Movendo-se entre paradoxos, correndo riscos, Tunga pautou sua produção estética na circularidade, que atualizava seus objetos de pesquisa e lhes dava diferentes significados. Para Tunga, “não é necessário criar imagens novas, pois a exaustão das imagens na arte contemporânea é notória. Revelar novas possibilidades para essas imagens é uma tática do meu trabalho, que tem como estratégia revelar o estranho no familiar” (Celso Fioravante, “Tunga atrai e distrai com seus ímãs”, Folha de S. Paulo, 18 de março de 1999).

As instaurações de Tunga comovem, perturbam “devido a seu senso de imersão no mundo físico e seu questionamento da associação da materialidade ao significado” (Guy Brett, Lezarts, Kanaal Art Foundation, Kortrijk, 1989).
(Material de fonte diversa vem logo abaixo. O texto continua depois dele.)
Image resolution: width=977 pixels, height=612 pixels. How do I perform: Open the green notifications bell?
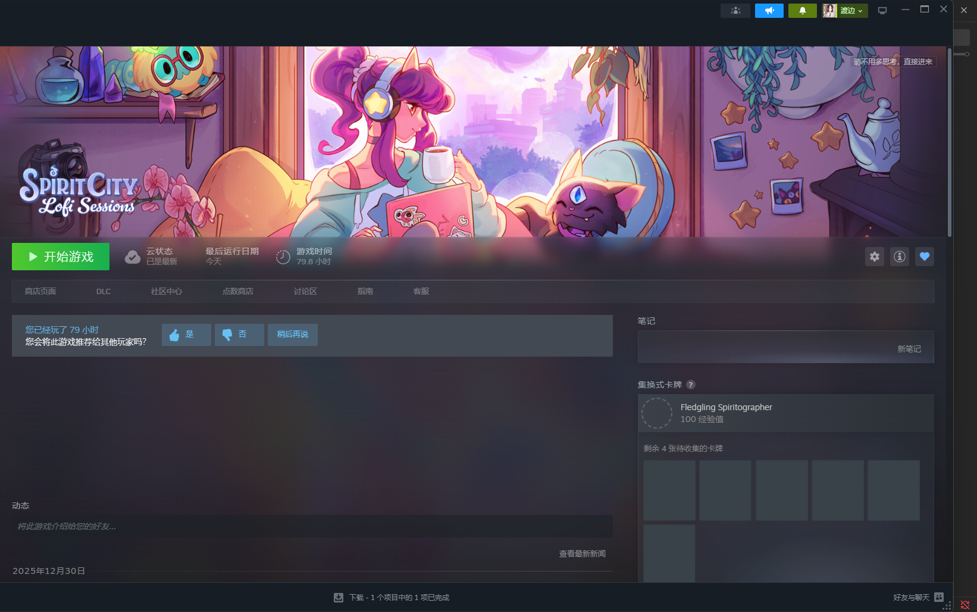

Sua obra é uma fábula de origem desconhecida, “metáfora complexa, literária, barroca (…), genealogia a um só tempo erudita e delirante. Digna de um conto de Borges” (Catherine David, Desordres, Galerie Nationale Du Jeu Du Paume, Paris, 1992).

Não nos resta a nós, meros usufruidores estéticos de suas obras, simplesmente decifrá-las, mas apenas e tão somente experimentá-las.

 

João J. Spinelli é professor da Escola de Comunicações e Artes (ECA) da USP, historiador, crítico de arte e membro da Associação Brasileira de Críticos de Arte (ABCA).